## EXCERPTED RECORDS:

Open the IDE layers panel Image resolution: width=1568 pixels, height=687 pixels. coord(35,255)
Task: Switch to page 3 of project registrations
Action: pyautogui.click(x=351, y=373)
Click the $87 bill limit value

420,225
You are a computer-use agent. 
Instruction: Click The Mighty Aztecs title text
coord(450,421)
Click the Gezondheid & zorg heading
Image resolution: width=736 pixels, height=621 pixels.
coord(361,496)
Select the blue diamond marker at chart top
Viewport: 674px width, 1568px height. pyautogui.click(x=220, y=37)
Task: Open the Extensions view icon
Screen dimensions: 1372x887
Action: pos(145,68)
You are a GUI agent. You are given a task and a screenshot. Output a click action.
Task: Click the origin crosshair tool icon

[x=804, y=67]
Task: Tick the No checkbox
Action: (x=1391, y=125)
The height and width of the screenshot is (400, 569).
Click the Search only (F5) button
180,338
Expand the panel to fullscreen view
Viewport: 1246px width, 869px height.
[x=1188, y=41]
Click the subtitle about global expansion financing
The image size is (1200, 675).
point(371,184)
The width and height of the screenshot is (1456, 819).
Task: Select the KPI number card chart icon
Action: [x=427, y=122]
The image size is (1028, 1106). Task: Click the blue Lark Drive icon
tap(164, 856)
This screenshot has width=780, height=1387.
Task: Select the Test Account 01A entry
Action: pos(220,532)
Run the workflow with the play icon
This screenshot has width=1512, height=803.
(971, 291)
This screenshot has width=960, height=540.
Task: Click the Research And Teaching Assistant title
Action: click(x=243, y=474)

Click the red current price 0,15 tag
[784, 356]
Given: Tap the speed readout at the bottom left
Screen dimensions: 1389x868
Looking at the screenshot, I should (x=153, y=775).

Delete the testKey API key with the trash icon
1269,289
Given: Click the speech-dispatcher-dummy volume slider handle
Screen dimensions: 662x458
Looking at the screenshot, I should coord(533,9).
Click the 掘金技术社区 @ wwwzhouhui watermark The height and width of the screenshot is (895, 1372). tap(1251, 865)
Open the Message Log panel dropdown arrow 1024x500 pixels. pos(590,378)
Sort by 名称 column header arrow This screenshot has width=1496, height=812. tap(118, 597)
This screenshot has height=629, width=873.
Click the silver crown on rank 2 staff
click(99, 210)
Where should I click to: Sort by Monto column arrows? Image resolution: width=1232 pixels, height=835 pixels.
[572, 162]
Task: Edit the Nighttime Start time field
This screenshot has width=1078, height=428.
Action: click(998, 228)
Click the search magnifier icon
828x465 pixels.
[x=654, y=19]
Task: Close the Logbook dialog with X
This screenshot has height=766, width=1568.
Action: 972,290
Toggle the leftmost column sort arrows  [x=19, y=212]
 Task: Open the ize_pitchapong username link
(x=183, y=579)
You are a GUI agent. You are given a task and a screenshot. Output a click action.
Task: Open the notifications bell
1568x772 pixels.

## GIVEN REQUEST:
Rewrite every line of the entries above as a JSON list of strings, one string per line, leaving out blank lines.

## FINISHED ANSWER:
[
  "Open the IDE layers panel Image resolution: width=1568 pixels, height=687 pixels. coord(35,255)",
  "Task: Switch to page 3 of project registrations",
  "Action: pyautogui.click(x=351, y=373)",
  "Click the $87 bill limit value",
  "420,225",
  "You are a computer-use agent. ",
  "Instruction: Click The Mighty Aztecs title text",
  "coord(450,421)",
  "Click the Gezondheid & zorg heading",
  "Image resolution: width=736 pixels, height=621 pixels.",
  "coord(361,496)",
  "Select the blue diamond marker at chart top",
  "Viewport: 674px width, 1568px height. pyautogui.click(x=220, y=37)",
  "Task: Open the Extensions view icon",
  "Screen dimensions: 1372x887",
  "Action: pos(145,68)",
  "You are a GUI agent. You are given a task and a screenshot. Output a click action.",
  "Task: Click the origin crosshair tool icon",
  "[x=804, y=67]",
  "Task: Tick the No checkbox",
  "Action: (x=1391, y=125)",
  "The height and width of the screenshot is (400, 569).",
  "Click the Search only (F5) button",
  "180,338",
  "Expand the panel to fullscreen view",
  "Viewport: 1246px width, 869px height.",
  "[x=1188, y=41]",
  "Click the subtitle about global expansion financing",
  "The image size is (1200, 675).",
  "point(371,184)",
  "The width and height of the screenshot is (1456, 819).",
  "Task: Select the KPI number card chart icon",
  "Action: [x=427, y=122]",
  "The image size is (1028, 1106). Task: Click the blue Lark Drive icon",
  "tap(164, 856)",
  "This screenshot has width=780, height=1387.",
  "Task: Select the Test Account 01A entry",
  "Action: pos(220,532)",
  "Run the workflow with the play icon",
  "This screenshot has width=1512, height=803.",
  "(971, 291)",
  "This screenshot has width=960, height=540.",
  "Task: Click the Research And Teaching Assistant title",
  "Action: click(x=243, y=474)",
  "Click the red current price 0,15 tag",
  "[784, 356]",
  "Given: Tap the speed readout at the bottom left",
  "Screen dimensions: 1389x868",
  "Looking at the screenshot, I should (x=153, y=775).",
  "Delete the testKey API key with the trash icon",
  "1269,289",
  "Given: Click the speech-dispatcher-dummy volume slider handle",
  "Screen dimensions: 662x458",
  "Looking at the screenshot, I should coord(533,9).",
  "Click the 掘金技术社区 @ wwwzhouhui watermark The height and width of the screenshot is (895, 1372). tap(1251, 865)",
  "Open the Message Log panel dropdown arrow 1024x500 pixels. pos(590,378)",
  "Sort by 名称 column header arrow This screenshot has width=1496, height=812. tap(118, 597)",
  "This screenshot has height=629, width=873.",
  "Click the silver crown on rank 2 staff",
  "click(99, 210)",
  "Where should I click to: Sort by Monto column arrows? Image resolution: width=1232 pixels, height=835 pixels.",
  "[572, 162]",
  "Task: Edit the Nighttime Start time field",
  "This screenshot has width=1078, height=428.",
  "Action: click(998, 228)",
  "Click the search magnifier icon",
  "828x465 pixels.",
  "[x=654, y=19]",
  "Task: Close the Logbook dialog with X",
  "This screenshot has height=766, width=1568.",
  "Action: 972,290",
  "Toggle the leftmost column sort arrows  [x=19, y=212]",
  " Task: Open the ize_pitchapong username link",
  "(x=183, y=579)",
  "You are a GUI agent. You are given a task and a screenshot. Output a click action.",
  "Task: Open the notifications bell",
  "1568x772 pixels."
]